I remember when Jane Lynch was Mrs. Brady
When Jane Lynch started talking about her theater experiences at Outfest last weekend, a little light bulb went off in my head: “OMG! I saw her perform in The Real Live Brady Bunch!”
It was way back in the summer of 1992 and I was a young reporter working for the Los Angeles Times. Me and one of the paper’s new interns Jodi Wilgoren (she’s now Jodi Rudoren and an editor at the New York Times) headed to Westwood to see this show everyone was raving about.
The show was an episode of The Brady Bunch (the one when Greg got caught smoking) with exactly the same lines but done as a parody. I remember laughing so hard I cried. It truly was one of the funniest things I’d ever seen and one of the reasons was the lady who played Carol Brady: Jane Lynch!

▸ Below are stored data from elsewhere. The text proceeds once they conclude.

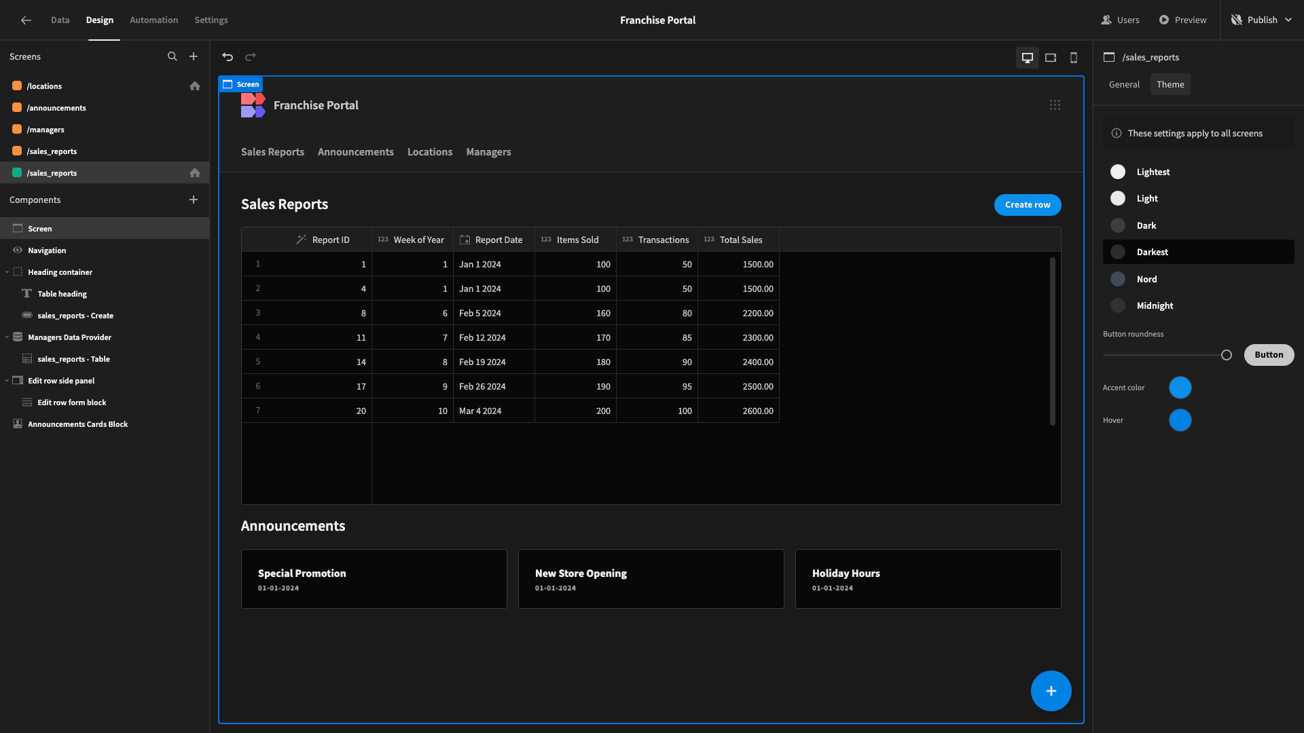Image resolution: width=1304 pixels, height=733 pixels.
Task: Click the back arrow icon
Action: [x=26, y=20]
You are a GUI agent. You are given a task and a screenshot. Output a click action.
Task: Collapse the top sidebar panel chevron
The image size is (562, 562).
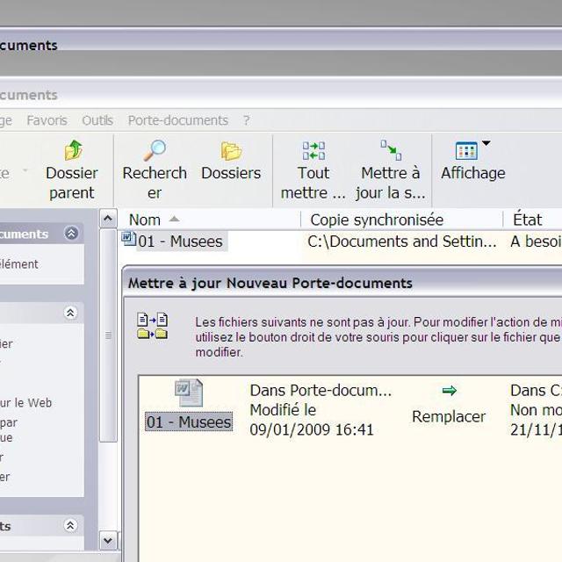(71, 234)
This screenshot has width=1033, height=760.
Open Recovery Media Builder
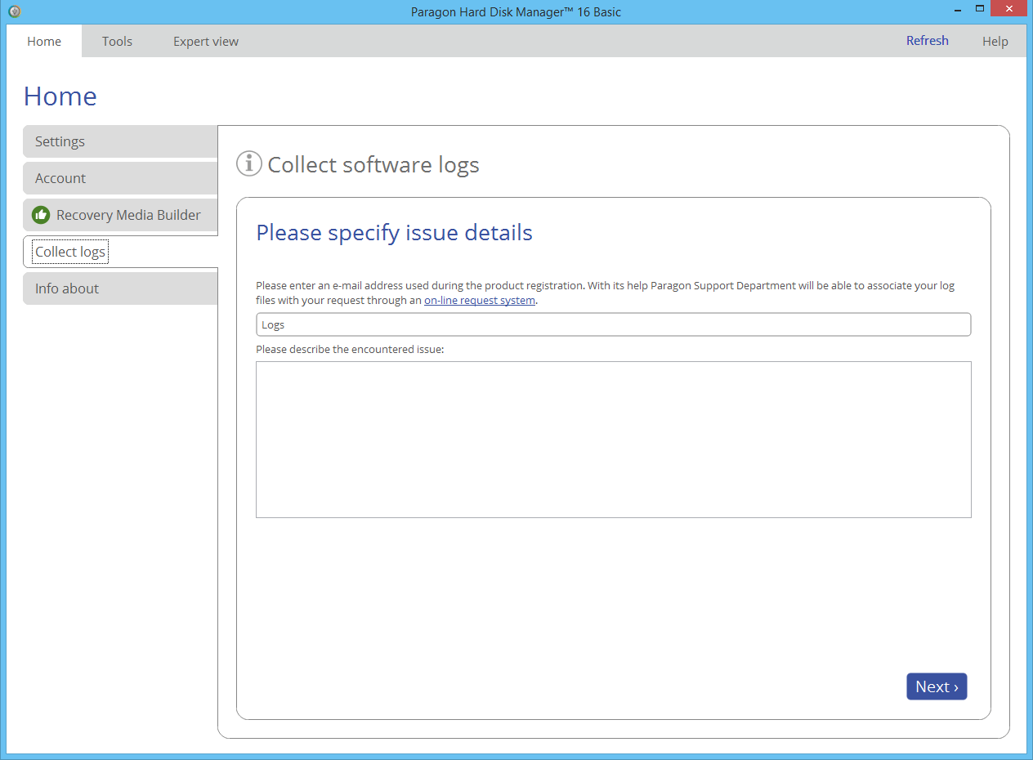[128, 215]
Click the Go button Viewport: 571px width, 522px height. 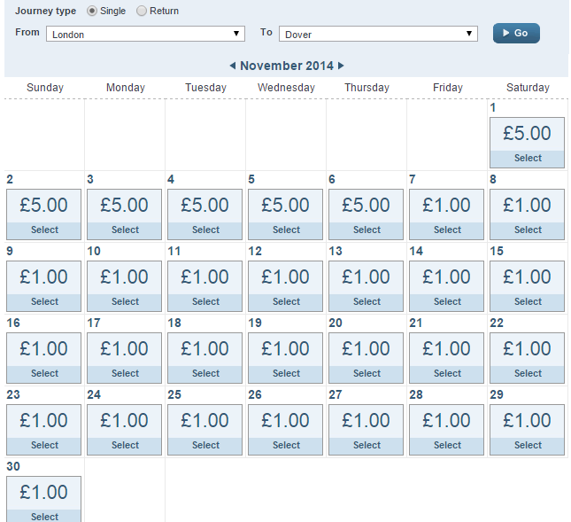[516, 33]
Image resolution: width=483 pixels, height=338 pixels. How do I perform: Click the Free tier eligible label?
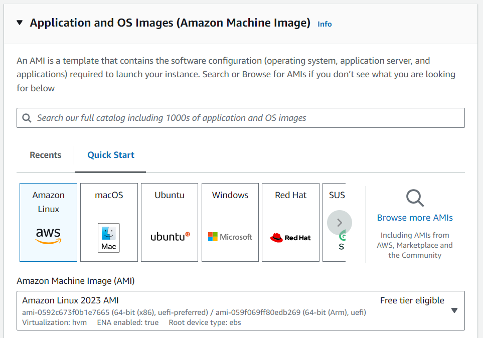[412, 300]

Jane talked about the show during an event at the DGA last Saturday: “It was an amazing thing where we did actual episodes of The Brady Bunch on stage and people lined up around the block. It was so much fun. Our tongue was firmly planted in our cheeks. But we also shared this deep, dirty secret with everybody in our audience that the show really comforted us. It was this family that worked. … It was also extremely savvy and of the era. We wore funky 70s clothes and we of course put sexual tension between the siblings so that it was incestuous.”
So how did it all come to be?
Jane and a few Second City [the famed theater troop in Chicago] pals were given Wednesday nights to try and bring some money in and decided to do episodes of The Brady Bunch. The script writing consisted of watching episodes on VHS, pausing, typing.
But as the show grew in popularity, there was some potential trouble concerning copyright.
“We got a cease and desist letter from the man himself [Brady Bunch creator] Sherwood Schwartz who decided to check out the show himself,” Jane recalled. “He made an unannounced visit to the theater and we were doing the Johnny Bravo episode. He walked into the theater with as couple of people – his lawyers – someone said, ‘Sherwood Schwartz is here!’ and everyone turned around and started screaming and bowing to him and he started crying. We brought him up on stage at curtain call and everyone was chanting ‘Sherwood! Sherwood!” And he said, ‘You kids can do this show for the rest of your lives!”
The little lovefest did not have a happy ending, however: “He went off to make The Brady Bunch movies after that and he didn’t cast any of us! We didn’t make a penny off of it. I remember I auditioned for it to play a mother at the airport.”
She didn’t get the role.
Well, the very best was yet to come.